4 Barracuda Link Balancer Administrator’s Guide
VLAN Support
The Barracuda Link Balancer supports Layer 2 VLANs.
High Availability
The Barracuda Link Balancer supports High Availability configurations where two Barracuda Link
Balancers are deployed as an active-passive pair.
Persistence
The Barracuda Link Balancer automatically tracks the IP addresses of each client / source and
corresponding server / destination. As long as the source and destination IP address pair are the same,
traffic between them will use the same link. In addition, any one source and destination IP address
pair will be tied to a specific link through about 15 minutes of inactivity. If traffic from an already
tracked source IP address is detected, it may be sent on a different link if the destination IP address is
unique.
Bandwidth Management and Quality of Service (QoS)

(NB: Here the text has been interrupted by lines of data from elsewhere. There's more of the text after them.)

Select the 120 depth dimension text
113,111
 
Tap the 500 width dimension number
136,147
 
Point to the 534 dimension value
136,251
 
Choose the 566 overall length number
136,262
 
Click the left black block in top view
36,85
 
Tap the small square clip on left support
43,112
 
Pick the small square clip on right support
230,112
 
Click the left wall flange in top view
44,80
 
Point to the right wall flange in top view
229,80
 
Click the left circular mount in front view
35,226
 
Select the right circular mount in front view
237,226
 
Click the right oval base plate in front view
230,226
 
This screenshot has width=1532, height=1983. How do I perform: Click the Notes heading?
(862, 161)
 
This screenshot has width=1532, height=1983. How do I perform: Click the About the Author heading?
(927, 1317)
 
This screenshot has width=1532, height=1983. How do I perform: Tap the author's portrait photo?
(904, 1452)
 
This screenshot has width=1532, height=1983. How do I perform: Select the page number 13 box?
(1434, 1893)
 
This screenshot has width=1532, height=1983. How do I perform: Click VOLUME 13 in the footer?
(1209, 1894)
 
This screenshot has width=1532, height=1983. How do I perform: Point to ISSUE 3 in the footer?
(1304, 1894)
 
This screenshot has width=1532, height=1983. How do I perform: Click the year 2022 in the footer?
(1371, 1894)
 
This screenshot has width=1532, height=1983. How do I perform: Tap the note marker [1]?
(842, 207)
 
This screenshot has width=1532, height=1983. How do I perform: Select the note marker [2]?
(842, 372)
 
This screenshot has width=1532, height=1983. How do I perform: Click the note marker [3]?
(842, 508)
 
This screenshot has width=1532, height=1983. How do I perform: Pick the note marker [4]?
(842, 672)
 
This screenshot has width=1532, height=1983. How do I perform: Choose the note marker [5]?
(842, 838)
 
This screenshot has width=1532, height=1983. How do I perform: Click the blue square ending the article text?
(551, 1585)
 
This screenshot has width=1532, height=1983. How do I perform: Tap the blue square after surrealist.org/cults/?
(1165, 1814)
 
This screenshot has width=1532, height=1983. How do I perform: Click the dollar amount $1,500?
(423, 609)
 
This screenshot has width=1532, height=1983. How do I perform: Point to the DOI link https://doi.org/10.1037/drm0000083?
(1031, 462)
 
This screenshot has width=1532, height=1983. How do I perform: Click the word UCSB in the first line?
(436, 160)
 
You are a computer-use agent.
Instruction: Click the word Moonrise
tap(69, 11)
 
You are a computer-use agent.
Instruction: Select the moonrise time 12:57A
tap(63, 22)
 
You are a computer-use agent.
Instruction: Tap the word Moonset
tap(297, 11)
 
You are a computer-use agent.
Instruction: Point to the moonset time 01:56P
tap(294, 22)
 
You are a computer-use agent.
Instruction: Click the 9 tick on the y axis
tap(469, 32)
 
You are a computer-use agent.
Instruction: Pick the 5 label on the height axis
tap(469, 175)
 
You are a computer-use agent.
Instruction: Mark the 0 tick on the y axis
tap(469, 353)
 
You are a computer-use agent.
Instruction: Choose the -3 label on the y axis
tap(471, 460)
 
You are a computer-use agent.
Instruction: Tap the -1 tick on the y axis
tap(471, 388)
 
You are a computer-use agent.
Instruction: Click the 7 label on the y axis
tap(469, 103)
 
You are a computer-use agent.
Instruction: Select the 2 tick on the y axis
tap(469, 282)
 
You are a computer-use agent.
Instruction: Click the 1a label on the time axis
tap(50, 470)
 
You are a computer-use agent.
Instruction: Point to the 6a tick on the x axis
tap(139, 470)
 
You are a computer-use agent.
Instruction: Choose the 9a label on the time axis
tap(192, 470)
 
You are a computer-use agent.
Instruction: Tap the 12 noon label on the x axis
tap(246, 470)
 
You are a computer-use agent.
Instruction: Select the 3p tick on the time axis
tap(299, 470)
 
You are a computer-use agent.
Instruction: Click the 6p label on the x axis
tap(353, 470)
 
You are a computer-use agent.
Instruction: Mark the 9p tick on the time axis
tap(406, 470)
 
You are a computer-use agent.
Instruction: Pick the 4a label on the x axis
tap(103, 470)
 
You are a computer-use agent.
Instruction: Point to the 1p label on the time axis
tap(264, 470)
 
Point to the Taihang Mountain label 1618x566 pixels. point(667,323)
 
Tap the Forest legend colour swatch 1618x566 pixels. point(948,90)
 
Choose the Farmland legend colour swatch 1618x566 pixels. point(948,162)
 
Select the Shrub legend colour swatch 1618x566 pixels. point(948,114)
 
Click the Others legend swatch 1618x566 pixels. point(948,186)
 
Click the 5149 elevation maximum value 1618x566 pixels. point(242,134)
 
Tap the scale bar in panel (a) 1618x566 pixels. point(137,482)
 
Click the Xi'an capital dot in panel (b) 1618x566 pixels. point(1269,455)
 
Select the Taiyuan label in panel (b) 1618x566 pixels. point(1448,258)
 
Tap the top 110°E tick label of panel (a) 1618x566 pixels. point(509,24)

The Barracuda Link Balancer includes software that can automatically prioritize critical Internet
applications. For example, you can assign priority to Web browsing and email while giving peer-to-
peer applications and media streaming a lower priority. In this way, you can ensure that bandwidth-
intensive applications do not interfere with business-critical operations.
Traditional Firewall
The Barracuda Link Balancer incorporates standard firewall functionality, including:
Network Address Translation (NAT):
IP masquerading - Clients in the internal network are protected from the Internet. All
Internet services appear to be provided by the Barracuda Link Balancer firewall, while
the internal clients remain invisible.
1:1 NAT - You can directly assign external addresses to internal servers. Ideal for hosting
internal applications or services requiring regular outbound requests such as SMTP, 1:1
NAT provides a secure method to match additional external addresses with a single
internal server for inbound and outbound traffic.
Port forwarding (or Port Address Translation) - The traffic to the same port across one or
more multiple links is directed to an internal client.
Many to 1 NAT - One internal server may receive traffic from more than one WAN link.
You can achieve this by creating 1:1 NAT rules or port forwarding rules.
IP access lists - Use IP access lists to allow or deny access, either inbound or outbound, to
remote networks, clients, applications, services and ports.
Port blocking.
Assistance in preventing and mitigating distributed denial of service attacks (DDoS).